SET EXERCISE A –
Can you transcribe the project text from "The grid is" up to and including "visually distorted cursor."?
SET EXERCISE B –
How would you put this sentence from the project text into French: "Without the sim, the grid would feel like a list."?

SUPPLIED TEXT –
The bulk of this project was built in a weekend, with a long tail of fixes and tweaks since. Solo, with AI-assisted development. That includes the React frontend, the Supabase backend, the WebGL post-process shader, the physics simulation, the custom audio engine, and the GitHub Actions sync. None of which I’d describe myself as a specialist in.

The interface is doing more than it looks like it’s doing.

The grid is a real physics simulation. Each sorted song is a particle with a home position, a spring, a sinusoidal orbit, a flow field, particle-to-particle repulsion, and a soft scatter away from the cursor. The slot positions also wobble deterministically so the grid never looks like a spreadsheet. Without the sim, the grid would feel like a list. With it, it feels alive.

The screen runs through a WebGL post-process shader. Scanlines, bloom, chromatic aberration, barrel distortion, vignette, flicker, color grading. CSS filters can’t do this kind of work without falling apart at scale. WebGL wasn’t my first solution. I tried lighter approaches at first but they didn’t hold up or capture the aesthetic I was hoping to achieve. The hard part once I’d committed to WebGL was getting touch targets to line up with the visually distorted cursor.

DATA LINES –
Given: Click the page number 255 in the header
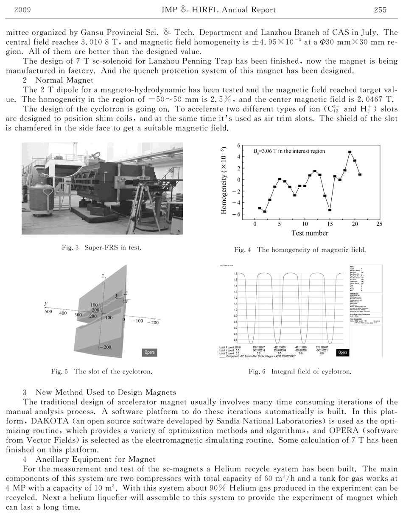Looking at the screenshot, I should click(380, 10).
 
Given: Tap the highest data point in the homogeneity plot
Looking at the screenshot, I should click(350, 152).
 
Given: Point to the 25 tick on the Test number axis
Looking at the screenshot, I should click(379, 224).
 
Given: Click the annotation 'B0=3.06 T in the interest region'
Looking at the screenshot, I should click(289, 151).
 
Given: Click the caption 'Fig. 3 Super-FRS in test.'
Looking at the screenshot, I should click(102, 247).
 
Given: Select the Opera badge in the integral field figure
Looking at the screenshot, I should click(343, 352).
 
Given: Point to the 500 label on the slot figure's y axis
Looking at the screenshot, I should click(48, 312).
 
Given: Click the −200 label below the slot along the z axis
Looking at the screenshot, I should click(106, 347).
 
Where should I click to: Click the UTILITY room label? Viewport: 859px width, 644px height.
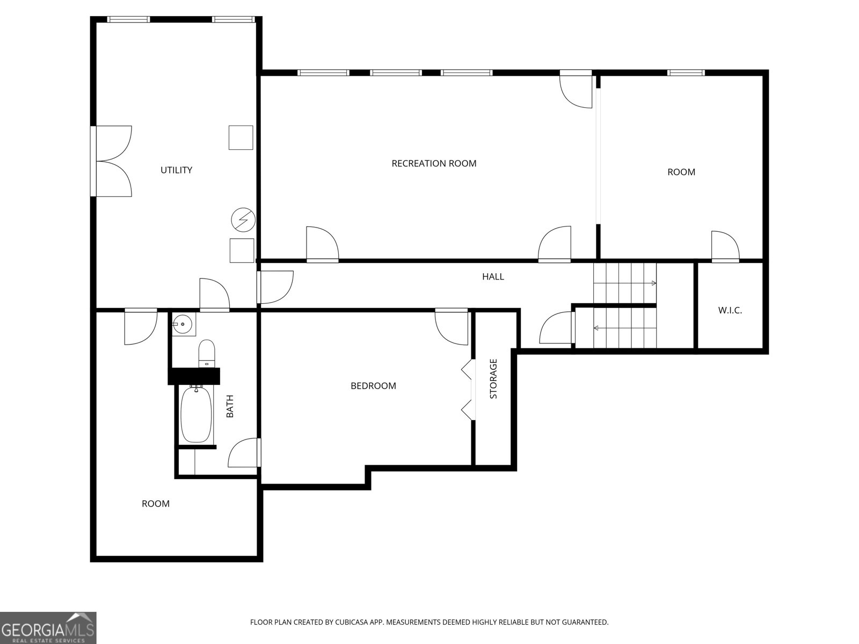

WRITTEN RESPONSE A –
The grid is a real physics simulation. Each sorted song is a particle with a home position, a spring, a sinusoidal orbit, a flow field, particle-to-particle repulsion, and a soft scatter away from the cursor. The slot positions also wobble deterministically so the grid never looks like a spreadsheet. Without the sim, the grid would feel like a list. With it, it feels alive.

The screen runs through a WebGL post-process shader. Scanlines, bloom, chromatic aberration, barrel distortion, vignette, flicker, color grading. CSS filters can’t do this kind of work without falling apart at scale. WebGL wasn’t my first solution. I tried lighter approaches at first but they didn’t hold up or capture the aesthetic I was hoping to achieve. The hard part once I’d committed to WebGL was getting touch targets to line up with the visually distorted cursor.

WRITTEN RESPONSE B –
Sans la simulation, la grille aurait l'air d'une liste.